The state health commissioner authorized paramedics on Monday to carry buprenorphine to treat acute withdrawal symptoms after patients have been revived from an opioid overdose with naloxone, the opioid overdose reversal drug.
Commissioner Shereef Elnahal signed an executive directive allowing the medical directors of New Jersey’s 21 Mobile Intensive Care Unit (MICU) programs to authorize paramedics to carry buprenorphine, an oral medication used to mitigate what can be severe symptoms of opioid withdrawal after a naloxone reversal.
The MICU programs can, but are not required to, stock the medication as part of the approved list (formulary) of drugs they can administer.
“Buprenorphine is a critical medication that doesn’t just bring folks into recovery – it can also dampen the devastating effects of opioid withdrawal,” said Elnahal. “That’s why equipping our EMS professionals with this drug is so important.”

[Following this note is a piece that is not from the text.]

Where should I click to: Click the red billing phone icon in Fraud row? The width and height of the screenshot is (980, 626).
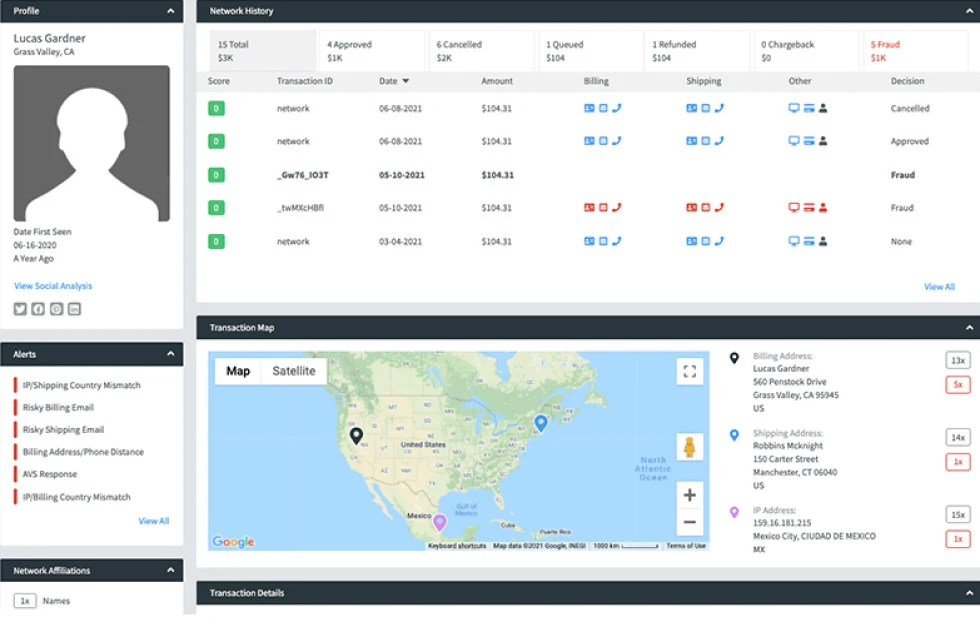(617, 208)
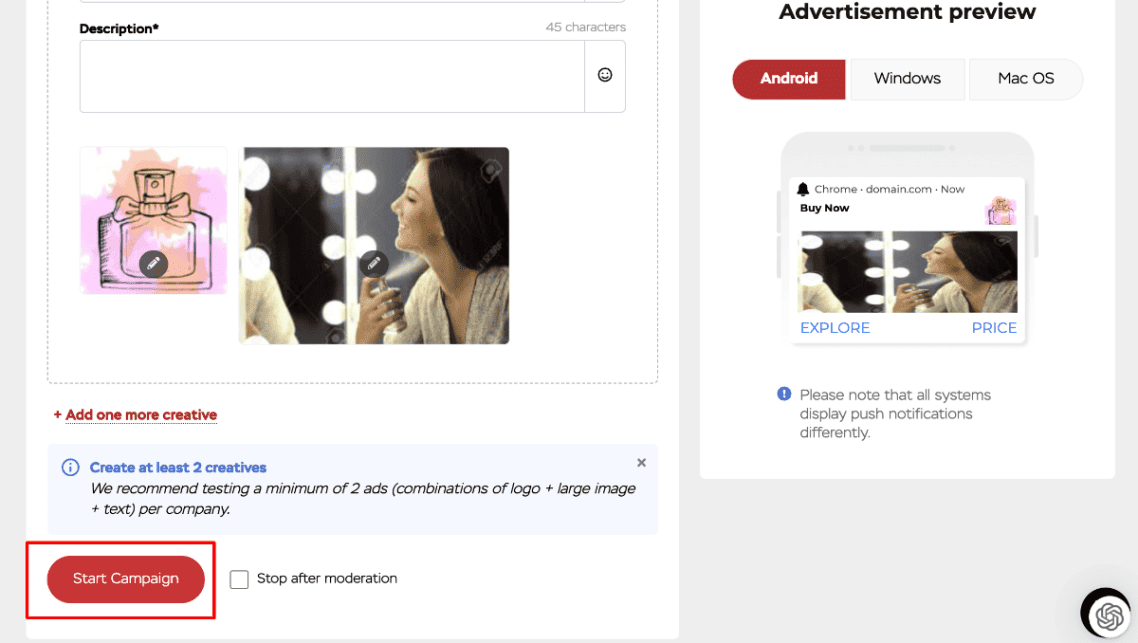1138x643 pixels.
Task: Switch preview to Windows
Action: tap(907, 79)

The state’s 1,900 paramedics also are not required to carry the drug, but if they do, patients must first be given naloxone. Before each administration of buprenorphine, paramedics are required to get authorization from their medical command — a physician in a hospital Emergency Department — who oversees the medical care provided by the MICU.
According to the commissioner, a patient’s insurance will be billed for the administration of buprenorphine as part of the paramedic’s treatment, similar to how patients are billed for care of a diabetic emergency or asthma attack.

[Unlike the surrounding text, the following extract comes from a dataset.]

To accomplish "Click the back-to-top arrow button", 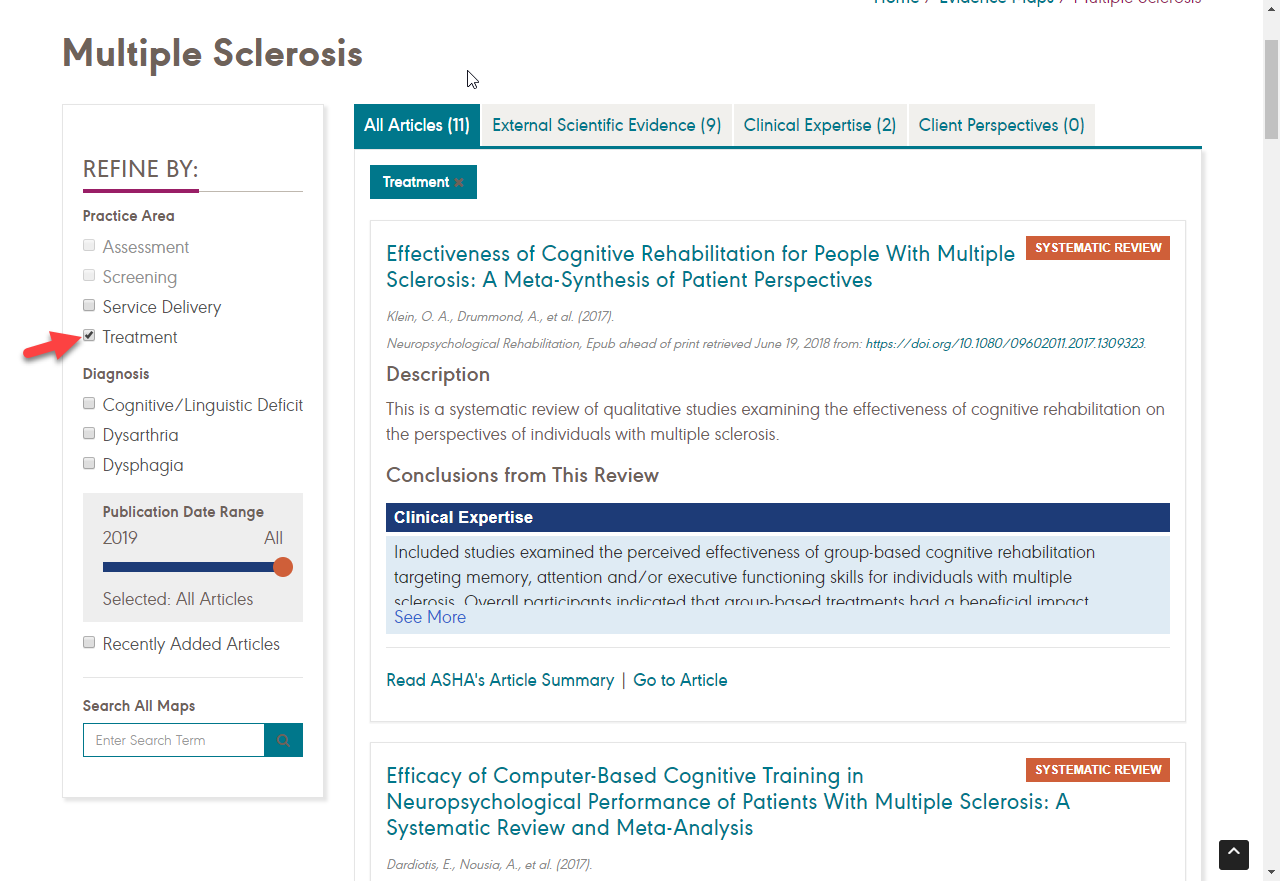I will pos(1233,854).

A majority of the members of the state’s Mobile Intensive Care Unit Advisory Committee, which represents medical directors from each of the state’s MICUs, voted to endorse the proposal.
The order takes effect immediately. The directive notes that there is an ongoing public health crisis due to opioid use disorders. There were more than 3,000 overdose deaths in New Jersey last year.
Last week, the state made 16,000 free Naloxone kits (32,000 doses) available to the public at pharmacies around the state.